Santa Clara Water District Keeps Steelhead Trout Moving

A California water district undertakes a stream improvement project to enable unimpeded annual spawning migrations for steelhead trout.
Santa Clara Water District Keeps Steelhead Trout Moving
Looking upstream of Stevens Creek during the early phase of excavation work.

Thanks to the Santa Clara Valley Water District, fish can swim upstream again to spawn and will be able to do so for many years to come.

In 2015, after 18 years of planning and collaborating with the California Department of Fish and Wildlife (CDFW), the district completed the first of three fish passage projects that will allow the endangered steelhead trout and other fish to swim under bridges and migrate to their spawning grounds.

In the Stevens Creek-Evelyn Bridge Fish Passage Project, a 10-person crew worked for nearly two months to remove two concrete weirs and excavate a low-flow channel with grade control structures. The modifications slowed down the creek’s flow so that fish can easily swim under the bridge and use a newly constructed fish ladder. To prevent future erosion and help direct the stream flow, the workers lined the channel with rocks and gravel.

Undoing damage

Stevens Creek supports a self-sustaining population of winter steelhead and had been identified by CDFW as the area’s prime steelhead habitat. Accumulated sediment and erosive flow patterns upstream and downstream of the 14-foot-wide, 469-foot-long culvert at the Evelyn Bridge diverted the flow and created dry areas in the creek that impeded steelhead migration.
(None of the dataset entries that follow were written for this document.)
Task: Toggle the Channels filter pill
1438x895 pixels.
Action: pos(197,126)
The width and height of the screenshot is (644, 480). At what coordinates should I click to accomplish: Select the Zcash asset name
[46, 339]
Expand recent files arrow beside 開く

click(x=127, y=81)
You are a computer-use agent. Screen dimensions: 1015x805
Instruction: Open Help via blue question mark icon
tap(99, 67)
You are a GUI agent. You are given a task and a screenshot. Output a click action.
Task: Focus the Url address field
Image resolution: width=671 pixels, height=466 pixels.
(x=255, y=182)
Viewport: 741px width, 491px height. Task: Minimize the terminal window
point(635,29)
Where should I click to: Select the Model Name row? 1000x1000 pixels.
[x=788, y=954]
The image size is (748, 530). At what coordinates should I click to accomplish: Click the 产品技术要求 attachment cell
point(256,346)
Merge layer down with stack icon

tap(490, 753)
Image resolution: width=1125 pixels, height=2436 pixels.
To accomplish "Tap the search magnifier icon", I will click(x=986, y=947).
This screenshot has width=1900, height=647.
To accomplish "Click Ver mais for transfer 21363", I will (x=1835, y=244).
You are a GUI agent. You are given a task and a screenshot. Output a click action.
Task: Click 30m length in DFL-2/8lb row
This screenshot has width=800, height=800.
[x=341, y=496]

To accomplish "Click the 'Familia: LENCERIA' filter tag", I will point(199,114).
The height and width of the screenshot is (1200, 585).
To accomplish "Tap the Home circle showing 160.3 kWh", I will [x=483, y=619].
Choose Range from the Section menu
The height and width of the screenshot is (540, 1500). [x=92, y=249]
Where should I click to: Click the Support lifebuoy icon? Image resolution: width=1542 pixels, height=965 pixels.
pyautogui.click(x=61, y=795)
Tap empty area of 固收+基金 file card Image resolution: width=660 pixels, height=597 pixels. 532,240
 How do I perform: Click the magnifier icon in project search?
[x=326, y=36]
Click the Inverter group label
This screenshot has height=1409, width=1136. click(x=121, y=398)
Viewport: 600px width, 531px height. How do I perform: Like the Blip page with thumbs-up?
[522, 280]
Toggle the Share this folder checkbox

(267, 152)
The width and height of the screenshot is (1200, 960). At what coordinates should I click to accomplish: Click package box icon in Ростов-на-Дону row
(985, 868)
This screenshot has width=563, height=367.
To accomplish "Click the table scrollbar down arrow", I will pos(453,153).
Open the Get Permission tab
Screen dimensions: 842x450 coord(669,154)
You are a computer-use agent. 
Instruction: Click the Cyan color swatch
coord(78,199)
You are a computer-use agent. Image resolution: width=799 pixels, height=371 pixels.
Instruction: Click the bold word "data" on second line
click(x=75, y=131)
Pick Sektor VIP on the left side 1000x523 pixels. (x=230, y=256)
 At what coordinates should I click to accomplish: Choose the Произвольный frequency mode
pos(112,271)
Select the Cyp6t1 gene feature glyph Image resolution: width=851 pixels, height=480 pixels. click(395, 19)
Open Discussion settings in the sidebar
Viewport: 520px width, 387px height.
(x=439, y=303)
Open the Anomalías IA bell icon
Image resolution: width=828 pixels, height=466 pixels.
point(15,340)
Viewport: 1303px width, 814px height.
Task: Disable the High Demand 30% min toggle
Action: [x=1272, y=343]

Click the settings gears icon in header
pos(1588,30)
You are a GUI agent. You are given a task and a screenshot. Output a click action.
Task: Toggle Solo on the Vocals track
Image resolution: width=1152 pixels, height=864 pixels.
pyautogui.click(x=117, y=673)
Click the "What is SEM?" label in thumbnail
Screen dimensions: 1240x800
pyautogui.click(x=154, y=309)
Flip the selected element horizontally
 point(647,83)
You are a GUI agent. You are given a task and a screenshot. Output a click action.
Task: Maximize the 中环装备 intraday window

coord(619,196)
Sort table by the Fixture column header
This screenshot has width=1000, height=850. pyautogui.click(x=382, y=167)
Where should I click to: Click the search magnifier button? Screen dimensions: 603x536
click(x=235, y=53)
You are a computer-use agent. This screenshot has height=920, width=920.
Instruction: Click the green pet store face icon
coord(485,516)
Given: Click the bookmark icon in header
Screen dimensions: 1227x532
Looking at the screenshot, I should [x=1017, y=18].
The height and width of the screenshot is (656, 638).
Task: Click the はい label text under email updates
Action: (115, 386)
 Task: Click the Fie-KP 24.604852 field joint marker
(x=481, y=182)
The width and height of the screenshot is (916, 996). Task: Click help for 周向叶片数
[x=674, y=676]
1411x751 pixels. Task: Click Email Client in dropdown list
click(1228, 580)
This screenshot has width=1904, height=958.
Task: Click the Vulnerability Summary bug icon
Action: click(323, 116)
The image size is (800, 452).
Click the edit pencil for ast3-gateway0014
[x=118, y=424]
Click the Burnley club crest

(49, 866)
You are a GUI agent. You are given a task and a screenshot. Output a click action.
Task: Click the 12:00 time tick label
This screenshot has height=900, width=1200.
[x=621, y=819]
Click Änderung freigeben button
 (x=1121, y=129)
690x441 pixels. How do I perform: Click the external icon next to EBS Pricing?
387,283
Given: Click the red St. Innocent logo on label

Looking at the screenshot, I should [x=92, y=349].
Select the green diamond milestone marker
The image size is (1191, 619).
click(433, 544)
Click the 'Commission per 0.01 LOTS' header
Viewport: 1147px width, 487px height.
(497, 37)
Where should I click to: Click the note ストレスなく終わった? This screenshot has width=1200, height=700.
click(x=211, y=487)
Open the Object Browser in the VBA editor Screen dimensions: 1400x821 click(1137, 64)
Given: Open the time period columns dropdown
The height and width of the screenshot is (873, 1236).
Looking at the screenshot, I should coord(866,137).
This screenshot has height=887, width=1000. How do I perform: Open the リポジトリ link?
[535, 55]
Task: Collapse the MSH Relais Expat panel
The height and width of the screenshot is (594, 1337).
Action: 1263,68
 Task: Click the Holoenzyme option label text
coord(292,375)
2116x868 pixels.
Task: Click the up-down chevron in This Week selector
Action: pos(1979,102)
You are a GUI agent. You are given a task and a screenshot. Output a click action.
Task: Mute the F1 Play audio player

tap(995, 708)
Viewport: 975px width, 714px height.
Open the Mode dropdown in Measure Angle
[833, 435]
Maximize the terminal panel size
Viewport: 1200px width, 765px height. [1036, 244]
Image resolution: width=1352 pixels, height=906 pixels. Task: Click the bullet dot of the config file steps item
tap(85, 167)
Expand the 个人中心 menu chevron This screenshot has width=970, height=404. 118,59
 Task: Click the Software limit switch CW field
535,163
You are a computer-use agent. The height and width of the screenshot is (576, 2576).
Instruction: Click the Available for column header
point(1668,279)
Crews replaced a high-maintenance fish ladder that accumulated debris and was ineffective for migrating fish. A new weir-type ladder with a scouring pool allows continuous, unobstructed passage for steelhead. The total project cost was nearly $850,000. “The scouring pools allow the fish to rest before continuing upstream to spawn,” says Melissa Moore, associate water resources specialist for the district, based in Mountain View.

The weir-and-pool design is one of the oldest styles of fish ladders. It uses a series of small dams and pools of regular length to create a long, sloping channel for fish to travel around obstructions. Spawning habitat can be lost or damaged by culverts if sediment accumulates and alters stream flow patterns or water velocity. It’s important for the fish to reach the upper portions of the watershed because fry produced there then have access to the entire downstream watershed for rearing.

Part of the plan

The water district has made it a priority to help restore and maintain a healthy steelhead population in Santa Clara County. In 1997, a group of conservation organizations including Trout Unlimited complained that water district operations were not allowing adequate flows for the protection of fisheries in Stevens Creek and two other watersheds. As a result, the water district and CDFW collaborated to develop a fish habitat and conservation plan.

District representatives presented the plan at a general public meeting in November 2009. In 2012, county voters approved what is called the Safe, Clean Water and Natural Flood Protection Program, a 15-year program designed to match the community’s needs and values. Redesign and reconstruction of fish ladders was a part of the plan.

Improving fish passage within the Stevens Creek corridor, where summer flows are low, was considered critical to sustaining and enhancing the steelhead population. Low summer flows are caused mainly by limited releases from the 91-acre Stevens Creek Reservoir, nearly 9 miles upstream.

Steelhead typically ascend streams to the upper tributaries where conditions are most suitable for successful emergence of fry, says Moore. Juvenile steelhead may spend up to seven years in freshwater before migrating to the San Francisco Bay and Pacific Ocean to feed and mature. They can then remain at sea for up to three years before returning to freshwater to spawn. Their maximum age is about 11 years.

Benefits for all

The water district expects an annual savings of about $12,000 in operation and maintenance costs from reduced routine maintenance and debris removal at the new fish ladder. The project’s overall success will be determined by the ability to maintain adequate flow in the natural stream channel during low flows. The stream will be monitored for five years to verify the fishes’ migration success under variations in flow and annual rainfall.

Stakeholders and more than 40 citizens met last January to celebrate completion of the fish passage project. Celebratory remarks and speeches were made by the mayor of Mountain View, city council members and members of various environmental and community organizations, including International Federation of Fly Fishers.

“The ribbon cutting was a real big deal to us,” says Moore. “It was the first environmental project completed under the voter-approved 15-year program.”

To commemorate the project and thank the city of Mountain View for the use of its land, the water district plans to provide an interpretive bench that will showcase information about the project and steelhead trout. The bench will be installed next to a pedestrian pathway at the Evelyn Bridge with a view of Stevens Creek.